▶ [SUPPLIED MATERIAL]:
++++++++
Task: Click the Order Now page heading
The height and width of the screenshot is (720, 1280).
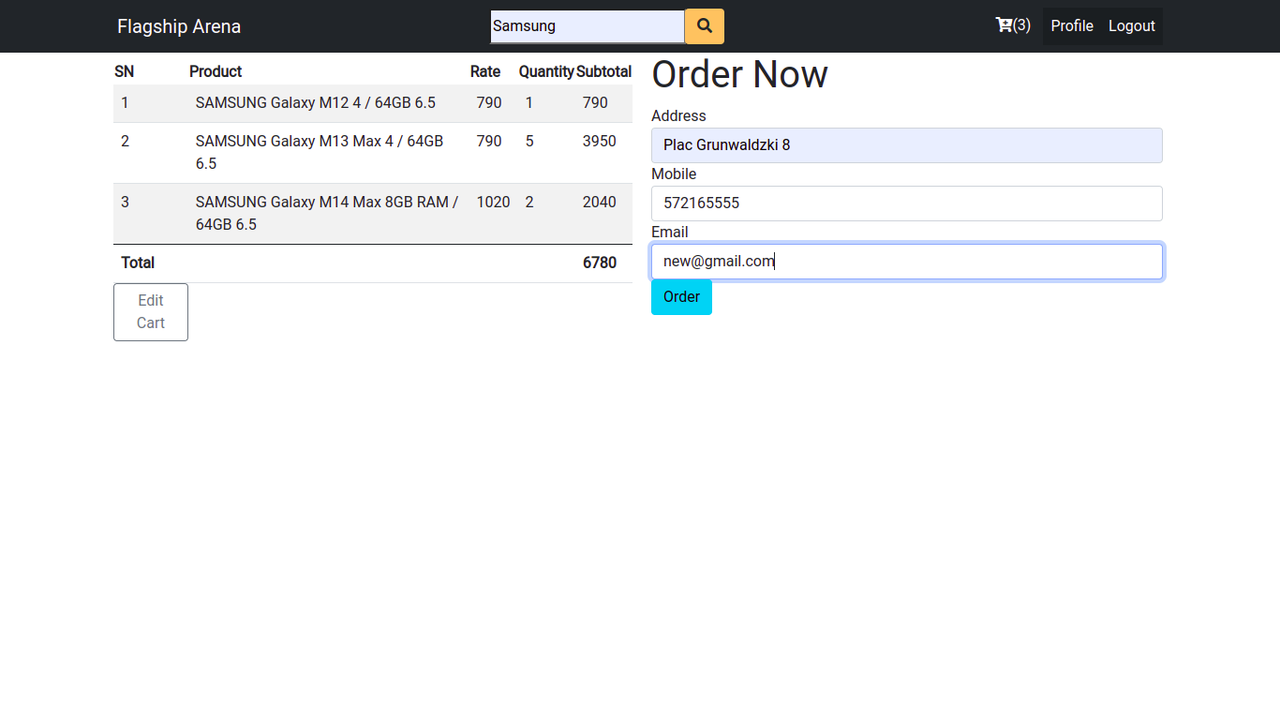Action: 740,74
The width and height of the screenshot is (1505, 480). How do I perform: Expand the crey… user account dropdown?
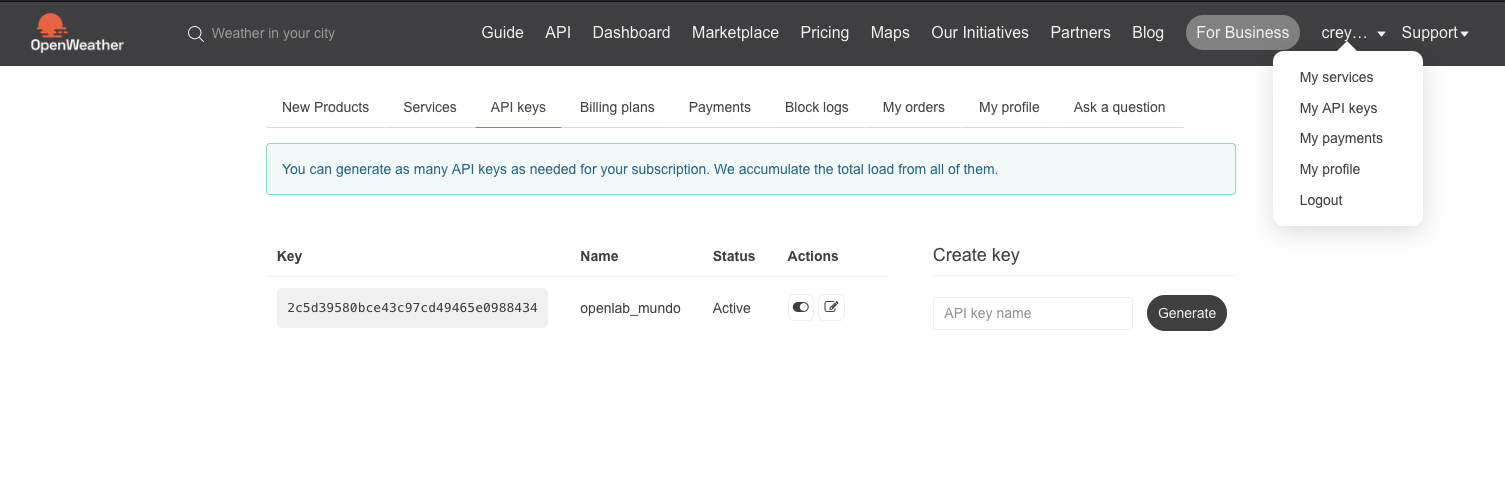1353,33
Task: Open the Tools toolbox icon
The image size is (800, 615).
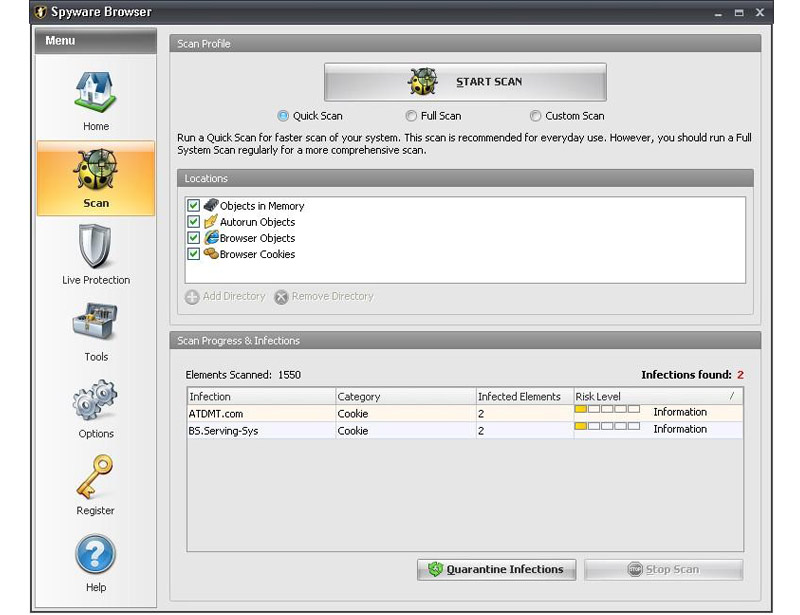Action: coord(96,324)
++++++++
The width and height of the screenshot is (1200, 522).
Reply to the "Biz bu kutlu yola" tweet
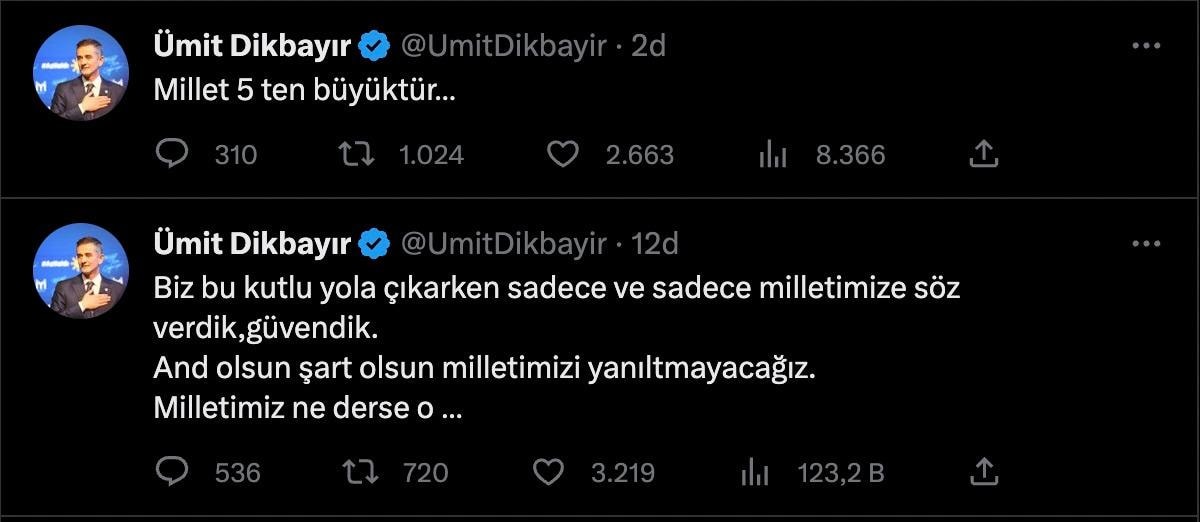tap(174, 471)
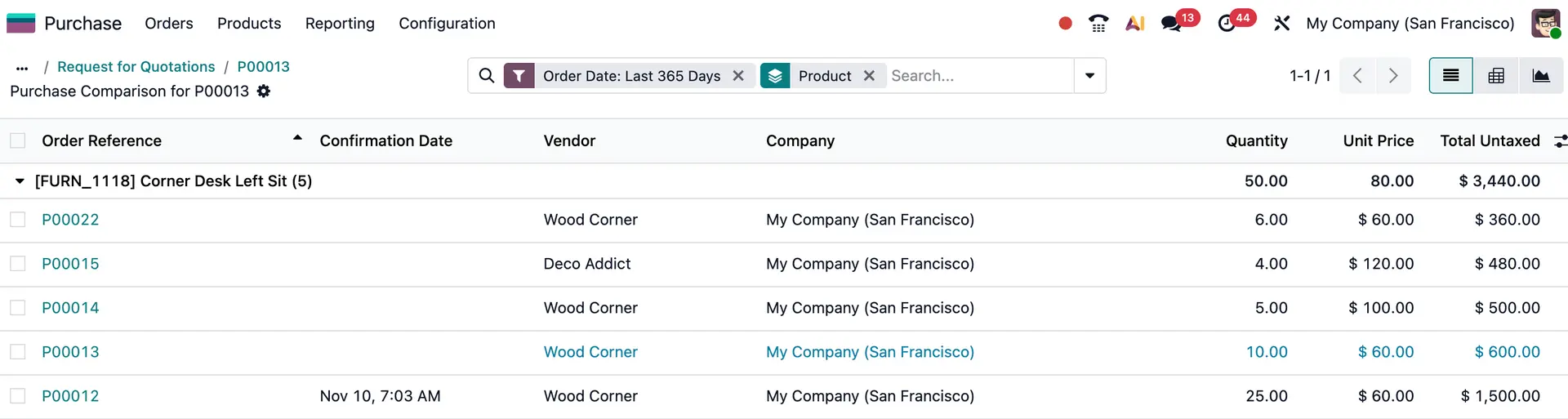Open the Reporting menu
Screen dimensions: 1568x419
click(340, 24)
++++++++
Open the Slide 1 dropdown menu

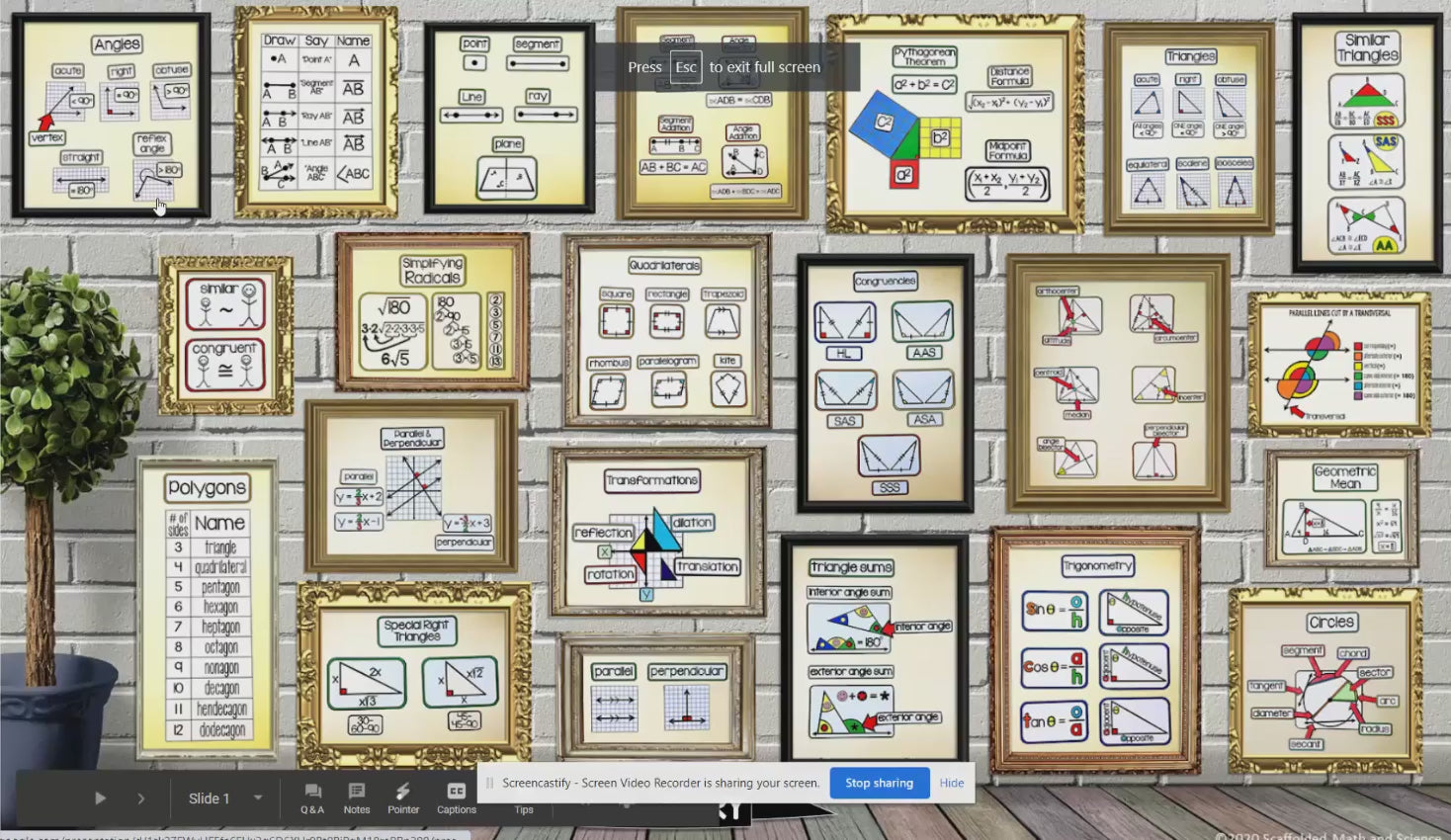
++++++++
▶ [WORK INSTRUCTIONS]: Go through the entries above and copy each line holding the string "Task".

▶ [YOUR SOLUTION]:
Task: Click the Order Now page heading
Task: Open the Tools toolbox icon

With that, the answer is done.